[Collection entries]

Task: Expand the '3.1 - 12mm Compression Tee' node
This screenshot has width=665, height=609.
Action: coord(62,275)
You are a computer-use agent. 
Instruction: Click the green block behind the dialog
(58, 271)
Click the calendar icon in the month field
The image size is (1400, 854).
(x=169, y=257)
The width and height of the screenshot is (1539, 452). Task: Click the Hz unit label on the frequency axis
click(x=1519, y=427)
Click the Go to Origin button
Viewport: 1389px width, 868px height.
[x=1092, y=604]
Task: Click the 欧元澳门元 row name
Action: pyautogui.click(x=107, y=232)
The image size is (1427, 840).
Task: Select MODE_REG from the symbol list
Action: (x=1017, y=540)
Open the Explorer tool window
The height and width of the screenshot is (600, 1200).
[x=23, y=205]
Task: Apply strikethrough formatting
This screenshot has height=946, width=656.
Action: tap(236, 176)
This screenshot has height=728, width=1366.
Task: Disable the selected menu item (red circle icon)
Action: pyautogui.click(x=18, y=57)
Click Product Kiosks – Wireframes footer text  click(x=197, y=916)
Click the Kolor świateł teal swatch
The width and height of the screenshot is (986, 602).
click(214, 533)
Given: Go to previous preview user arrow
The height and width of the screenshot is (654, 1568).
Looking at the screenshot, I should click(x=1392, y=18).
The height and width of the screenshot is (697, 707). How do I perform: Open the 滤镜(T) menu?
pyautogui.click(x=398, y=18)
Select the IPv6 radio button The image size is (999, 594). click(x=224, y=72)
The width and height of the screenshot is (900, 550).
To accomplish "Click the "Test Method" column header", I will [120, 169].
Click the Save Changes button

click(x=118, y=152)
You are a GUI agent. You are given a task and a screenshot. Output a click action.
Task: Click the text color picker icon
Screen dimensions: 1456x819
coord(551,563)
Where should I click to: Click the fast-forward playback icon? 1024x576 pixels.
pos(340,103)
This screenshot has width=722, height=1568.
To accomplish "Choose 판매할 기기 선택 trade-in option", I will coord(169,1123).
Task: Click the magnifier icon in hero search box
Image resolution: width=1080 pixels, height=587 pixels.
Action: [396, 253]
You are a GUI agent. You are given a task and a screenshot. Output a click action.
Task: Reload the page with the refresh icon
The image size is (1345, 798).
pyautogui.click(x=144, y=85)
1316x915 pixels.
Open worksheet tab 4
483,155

| DIRECTION |
Copy out every row above line for line, changing nothing.

| COMPLETED EXERCISE |
Task: Expand the '3.1 - 12mm Compression Tee' node
This screenshot has width=665, height=609.
Action: coord(62,275)
You are a computer-use agent. 
Instruction: Click the green block behind the dialog
(58, 271)
Click the calendar icon in the month field
The image size is (1400, 854).
(x=169, y=257)
The width and height of the screenshot is (1539, 452). Task: Click the Hz unit label on the frequency axis
click(x=1519, y=427)
Click the Go to Origin button
Viewport: 1389px width, 868px height.
[x=1092, y=604]
Task: Click the 欧元澳门元 row name
Action: pyautogui.click(x=107, y=232)
The image size is (1427, 840).
Task: Select MODE_REG from the symbol list
Action: (x=1017, y=540)
Open the Explorer tool window
The height and width of the screenshot is (600, 1200).
[x=23, y=205]
Task: Apply strikethrough formatting
This screenshot has height=946, width=656.
Action: tap(236, 176)
This screenshot has height=728, width=1366.
Task: Disable the selected menu item (red circle icon)
Action: pyautogui.click(x=18, y=57)
Click Product Kiosks – Wireframes footer text  click(x=197, y=916)
Click the Kolor świateł teal swatch
The width and height of the screenshot is (986, 602).
click(214, 533)
Given: Go to previous preview user arrow
The height and width of the screenshot is (654, 1568).
Looking at the screenshot, I should click(x=1392, y=18).
The height and width of the screenshot is (697, 707). How do I perform: Open the 滤镜(T) menu?
pyautogui.click(x=398, y=18)
Select the IPv6 radio button The image size is (999, 594). click(x=224, y=72)
The width and height of the screenshot is (900, 550).
To accomplish "Click the "Test Method" column header", I will [120, 169].
Click the Save Changes button

click(x=118, y=152)
You are a GUI agent. You are given a task and a screenshot. Output a click action.
Task: Click the text color picker icon
Screen dimensions: 1456x819
coord(551,563)
Where should I click to: Click the fast-forward playback icon? 1024x576 pixels.
pos(340,103)
This screenshot has width=722, height=1568.
To accomplish "Choose 판매할 기기 선택 trade-in option", I will coord(169,1123).
Task: Click the magnifier icon in hero search box
Image resolution: width=1080 pixels, height=587 pixels.
Action: [396, 253]
You are a GUI agent. You are given a task and a screenshot. Output a click action.
Task: Reload the page with the refresh icon
The image size is (1345, 798).
pyautogui.click(x=144, y=85)
1316x915 pixels.
Open worksheet tab 4
483,155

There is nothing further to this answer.